Guillermo s’approcha de la première rangée et remarqua un écriteau au sol, partiellement confondu avec un tapis de bois. Il y était gravé ceci : « Souviens-toi que tu as écrit le rôle principal d’Ofelia pour une actrice de huit à neuf ans et que tu l'imagines avec des cheveux lisses. Voici devant toi la centaine de candidates qui passeront tes futures auditions. Sache y reconnaître la vraie Ofelia ! »
Notre réalisateur parla donc à chacune des jeunes filles, lorsqu’il parvint soudain au niveau d’une candidate pourtant plus âgée que prévu et dont les cheveux étaient bouclés : Ivana Baquero.

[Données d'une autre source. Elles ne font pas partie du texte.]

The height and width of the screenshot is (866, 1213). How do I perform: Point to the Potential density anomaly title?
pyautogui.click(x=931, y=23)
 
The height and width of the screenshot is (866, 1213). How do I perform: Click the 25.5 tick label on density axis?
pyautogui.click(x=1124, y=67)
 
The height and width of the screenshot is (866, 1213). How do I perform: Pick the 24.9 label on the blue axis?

Guillermo fut pris d'une vision de l'avenir (ce qui est paradoxal dans cet endroit qui semble se proclamer du Passé) : celle de l'audition de l'actrice. Elle s'avérerait si concluante que Guillermo déciderait de réécrire légèrement son scénario pour l’accommoder à son "élue" qui, quant à elle, se ferait lisser les cheveux. Enfin, il lui offrirait des comics et des contes de fées, afin qu’elle s’imprègne au mieux de son personnage. La voilà qui rejoignait son aventure !

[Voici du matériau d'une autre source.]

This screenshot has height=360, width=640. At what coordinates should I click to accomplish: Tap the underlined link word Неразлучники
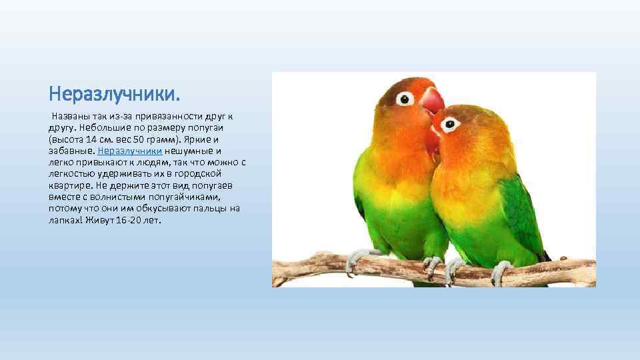point(129,151)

Puis, arrivé devant la deuxième rangée, Guillermo considéra avec attention les deux sosies et leur demanda leur nom. Sans se concerter, ils répondirent « Doug Jones » d’une même voix unie (sans atteindre le colossal niveau de synchronisation du Roi du Futur). Un sourire le saisit : il connaissait Doug Jones !

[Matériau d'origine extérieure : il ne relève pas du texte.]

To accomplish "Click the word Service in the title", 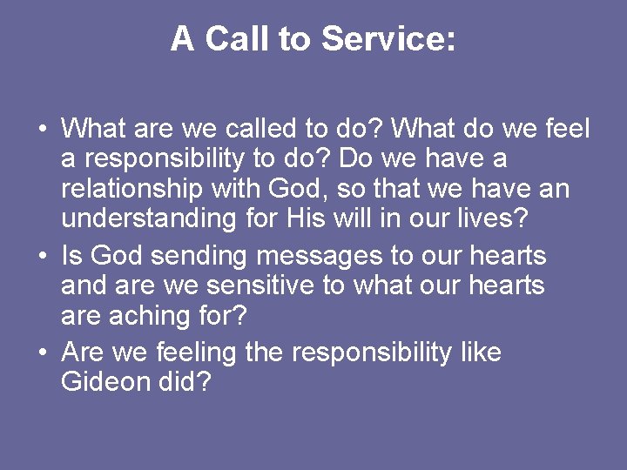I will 388,39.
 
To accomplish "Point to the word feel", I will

Ensemble, ils avaient travaillé sur Mimic et Hellboy. Il n’en fallait pas plus pour que le réalisateur lui promît le fameux double-rôle du Faune et de l’Homme Pâle.
« _Lui seul peut l’interpréter », s'entendait-il déjà expliquer à la presse.
Cependant, il subsistait un certain problème : Doug Jones ne parlait nullement l’Espagnol ! Guillermo eut à nouveau une vision : chaque fois, durant les cinq heures que prendraient son maquillage, Doug Jones se consacrerait à répéter ses dialogues qu’il aurait insisté pour apprendre et dire lui-même, sans être doublé au montage.
Hélas, cela ne suffirait pas et on devrait faire appel à un acteur de théâtre expérimenté pour son doublage.
Néanmoins, les efforts de Doug Jones auraient permis au comédien de s’accorder plus aisément à ses mouvements de bouche.
Vint le tour de la dernière rangée, où un seul homme avait un visage identifiable dans le flot de silhouettes immobiles. Guillermo le reconnut : il s’agissait de Sergi López.
Il eut soudain l'étrange conviction qu’il serait amené à le rencontrer un an et demi précédant le tournage. Car, effectivement, il le voyait tout-à-fait dans le rôle du Capitaine Vidal.
Mais d’un coup, toutes les silhouettes relevèrent en même Temps leur tête penchée et s’écrièrent d’une voix unanime :
_« Nous parlons au nom des producteurs, car nous sommes leur voix ! Nous sommes leur choix : n’importe qui d’autre que Sergi López ! Nous le considérons plutôt comme un acteur de comédies ou de mélodrames ! Prenez garde, téméraire et présomptueux mortel, à ne pas désobéir aux producteurs ! » Les voix eurent beau insister, Guillermo ne les écoutait plus (ne comptait-il pas aborder dans son film le thème de la désobéissance ?). Il n'y faisait plus attention, tant et si bien qu’il se rendit bientôt compte qu’elles s’étaient tues, sans pouvoir dire précisément quand.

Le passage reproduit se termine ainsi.